“Who do you think you’re dealing with?” the would-be angel investor said following the demonstration, “I’m not just a bag of money, I also have a Master’s degree in Engineering. What you’ve got here not only breaks the laws of physics, but several laws regarding investment fraud. Because you guys put on such an entertaining magic show, I’m going to be incredibly generous and not report you to the FTC. How did you do it? Hidden helium pockets? Magnets? No, don’t tell me. You guys should just play to your strengths and go into entertainment.” He packed up his stuff and left.
“Well, that went over like a lead balloon,” said Igor.
“Funny,” replied Dave, “Real funny. He’s going to pass the word around that we’re con-men and we’re going to end up having to bootstrap it.”
What they had was the real deal, but they weren’t certain how it worked. They had set out to design an artificial gravity system for spacecraft, but ended up failing spectacularly. Their premise was simple: Replicate the system that the earth uses to create gravity. They made a ball that was structured roughly in the same manner as the planet. Instead of having an iron/nickel alloy kept in a liquid state by the intense heat and pressure at the core, they substituted a proprietary mercury solution that replicated it’s magnetic properties. The other layers were replicated in the same way. They mounted the high-tech sphere on an axle and spun it, but it did not exert any attractive force whatsoever. Not only that, but when they removed the sphere from the axle, they dropped it on the concrete floor of their lab. When they put it back on the axle to see if it was damaged, it worked. Small objects were attracted to it, but it would have to be scaled up to a size and weight that was ineffective for space vehicles in order to provide enough gravity to hold a human crew in place. They had inadvertently reproduced the cosmic collision that formed the moon.

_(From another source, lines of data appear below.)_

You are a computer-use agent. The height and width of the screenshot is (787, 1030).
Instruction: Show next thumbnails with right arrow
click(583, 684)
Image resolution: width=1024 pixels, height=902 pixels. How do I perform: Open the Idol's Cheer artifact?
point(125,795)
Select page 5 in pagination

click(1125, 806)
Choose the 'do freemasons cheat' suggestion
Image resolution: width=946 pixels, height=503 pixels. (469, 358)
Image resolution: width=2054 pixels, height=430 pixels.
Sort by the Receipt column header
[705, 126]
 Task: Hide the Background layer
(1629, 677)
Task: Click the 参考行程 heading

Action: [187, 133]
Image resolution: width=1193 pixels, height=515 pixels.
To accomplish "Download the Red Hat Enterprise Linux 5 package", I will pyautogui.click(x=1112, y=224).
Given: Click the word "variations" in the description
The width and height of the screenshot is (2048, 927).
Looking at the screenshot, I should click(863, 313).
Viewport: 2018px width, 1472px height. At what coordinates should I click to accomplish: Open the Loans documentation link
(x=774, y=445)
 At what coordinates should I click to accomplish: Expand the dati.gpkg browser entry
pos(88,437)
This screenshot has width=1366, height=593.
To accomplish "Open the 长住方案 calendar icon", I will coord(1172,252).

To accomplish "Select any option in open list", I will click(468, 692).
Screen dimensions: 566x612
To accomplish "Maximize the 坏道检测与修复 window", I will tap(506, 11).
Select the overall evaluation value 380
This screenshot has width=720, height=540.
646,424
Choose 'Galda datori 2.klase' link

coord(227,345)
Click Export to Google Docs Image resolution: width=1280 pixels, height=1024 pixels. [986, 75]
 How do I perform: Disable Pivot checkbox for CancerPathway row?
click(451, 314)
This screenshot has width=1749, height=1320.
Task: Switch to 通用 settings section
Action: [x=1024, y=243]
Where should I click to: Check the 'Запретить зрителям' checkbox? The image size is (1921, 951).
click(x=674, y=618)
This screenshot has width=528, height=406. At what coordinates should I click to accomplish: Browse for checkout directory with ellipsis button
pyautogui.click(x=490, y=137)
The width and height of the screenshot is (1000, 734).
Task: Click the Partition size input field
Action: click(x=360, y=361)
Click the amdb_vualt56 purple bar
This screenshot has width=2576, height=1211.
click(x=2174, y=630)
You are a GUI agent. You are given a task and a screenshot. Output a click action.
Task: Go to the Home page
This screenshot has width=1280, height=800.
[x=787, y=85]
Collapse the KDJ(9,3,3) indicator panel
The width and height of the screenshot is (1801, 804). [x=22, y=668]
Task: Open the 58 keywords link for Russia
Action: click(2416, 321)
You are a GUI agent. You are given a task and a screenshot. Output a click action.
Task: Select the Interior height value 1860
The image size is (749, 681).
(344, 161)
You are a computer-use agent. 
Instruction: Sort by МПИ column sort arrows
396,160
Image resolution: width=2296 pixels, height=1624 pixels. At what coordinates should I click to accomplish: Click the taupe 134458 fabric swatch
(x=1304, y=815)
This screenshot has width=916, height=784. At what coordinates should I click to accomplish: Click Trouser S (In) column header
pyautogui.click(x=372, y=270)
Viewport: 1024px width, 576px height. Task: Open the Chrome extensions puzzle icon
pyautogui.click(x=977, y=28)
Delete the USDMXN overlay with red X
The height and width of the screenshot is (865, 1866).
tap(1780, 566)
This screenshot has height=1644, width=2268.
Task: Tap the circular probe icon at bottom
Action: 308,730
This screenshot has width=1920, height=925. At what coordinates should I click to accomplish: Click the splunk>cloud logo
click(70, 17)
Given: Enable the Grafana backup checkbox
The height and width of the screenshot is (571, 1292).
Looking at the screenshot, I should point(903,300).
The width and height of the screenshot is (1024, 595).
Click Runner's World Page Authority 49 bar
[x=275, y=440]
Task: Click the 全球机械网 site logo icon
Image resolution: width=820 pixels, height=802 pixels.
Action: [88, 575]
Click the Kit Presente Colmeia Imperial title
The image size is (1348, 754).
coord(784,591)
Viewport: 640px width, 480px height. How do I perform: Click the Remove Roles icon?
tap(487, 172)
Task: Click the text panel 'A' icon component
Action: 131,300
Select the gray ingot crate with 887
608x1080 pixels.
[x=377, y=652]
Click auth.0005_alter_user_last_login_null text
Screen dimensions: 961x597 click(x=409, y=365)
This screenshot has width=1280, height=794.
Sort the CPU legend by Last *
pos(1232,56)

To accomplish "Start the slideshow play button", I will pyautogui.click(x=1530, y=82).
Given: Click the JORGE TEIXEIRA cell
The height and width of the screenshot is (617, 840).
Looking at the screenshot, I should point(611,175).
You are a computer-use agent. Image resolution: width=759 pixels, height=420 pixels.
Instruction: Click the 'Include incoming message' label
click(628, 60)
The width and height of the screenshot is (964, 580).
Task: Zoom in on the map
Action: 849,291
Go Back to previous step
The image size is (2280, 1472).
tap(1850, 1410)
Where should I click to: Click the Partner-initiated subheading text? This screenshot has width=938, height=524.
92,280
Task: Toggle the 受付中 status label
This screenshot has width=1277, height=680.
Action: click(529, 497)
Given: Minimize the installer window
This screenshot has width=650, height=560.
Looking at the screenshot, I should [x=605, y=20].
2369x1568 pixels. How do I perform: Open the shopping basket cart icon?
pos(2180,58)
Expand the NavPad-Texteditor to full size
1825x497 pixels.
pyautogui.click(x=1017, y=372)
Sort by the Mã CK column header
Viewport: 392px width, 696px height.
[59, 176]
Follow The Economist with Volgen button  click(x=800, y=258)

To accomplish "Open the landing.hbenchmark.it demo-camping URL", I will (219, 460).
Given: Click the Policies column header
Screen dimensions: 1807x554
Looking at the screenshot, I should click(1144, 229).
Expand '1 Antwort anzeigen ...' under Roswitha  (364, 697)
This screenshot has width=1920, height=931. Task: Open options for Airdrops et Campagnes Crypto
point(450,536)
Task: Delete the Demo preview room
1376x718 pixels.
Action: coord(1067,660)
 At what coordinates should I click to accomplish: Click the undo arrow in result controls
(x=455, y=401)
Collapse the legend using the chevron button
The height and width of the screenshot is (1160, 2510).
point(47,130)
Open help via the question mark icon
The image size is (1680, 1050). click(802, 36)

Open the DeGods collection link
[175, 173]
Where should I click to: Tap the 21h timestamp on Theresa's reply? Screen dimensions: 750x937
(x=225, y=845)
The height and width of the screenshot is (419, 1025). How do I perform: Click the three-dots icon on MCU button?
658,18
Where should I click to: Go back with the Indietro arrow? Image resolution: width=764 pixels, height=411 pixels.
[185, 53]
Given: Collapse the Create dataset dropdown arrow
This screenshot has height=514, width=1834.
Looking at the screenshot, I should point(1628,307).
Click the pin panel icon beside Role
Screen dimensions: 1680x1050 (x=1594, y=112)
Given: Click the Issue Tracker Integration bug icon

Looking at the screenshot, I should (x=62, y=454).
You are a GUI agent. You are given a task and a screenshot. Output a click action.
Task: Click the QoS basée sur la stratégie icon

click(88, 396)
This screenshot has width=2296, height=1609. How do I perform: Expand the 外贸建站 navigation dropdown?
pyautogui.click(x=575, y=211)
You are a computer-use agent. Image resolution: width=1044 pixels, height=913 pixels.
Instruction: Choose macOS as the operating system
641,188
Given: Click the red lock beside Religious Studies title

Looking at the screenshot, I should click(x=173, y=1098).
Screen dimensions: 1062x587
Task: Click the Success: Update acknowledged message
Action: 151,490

They accidentally made the sphere spin backwards the next time they placed it on the axle. When they placed it in the same orientation as the poles of the Earth, the sphere suddenly shot up into the air and then came crashing down when its height exceeded the length of the power cable and it was pulled loose. A reexamination of video from the camera that recorded their lab experiments revealed that through a series of fuck-ups, they had discovered a workable anti-gravity system. The only problem was that nobody believed a couple of nobodies like Igor Karitz and Dave Dallas.
Dave mounted the sphere in the engine compartment of a 1972 Corvette Sting Ray. Igor drank a little too much vodka and decided to take her for a spin. Once he hit 40,000 feet, the mechanism froze and I. Karitz fell from the sky having traveled too close to the sun. D. Dallas wept.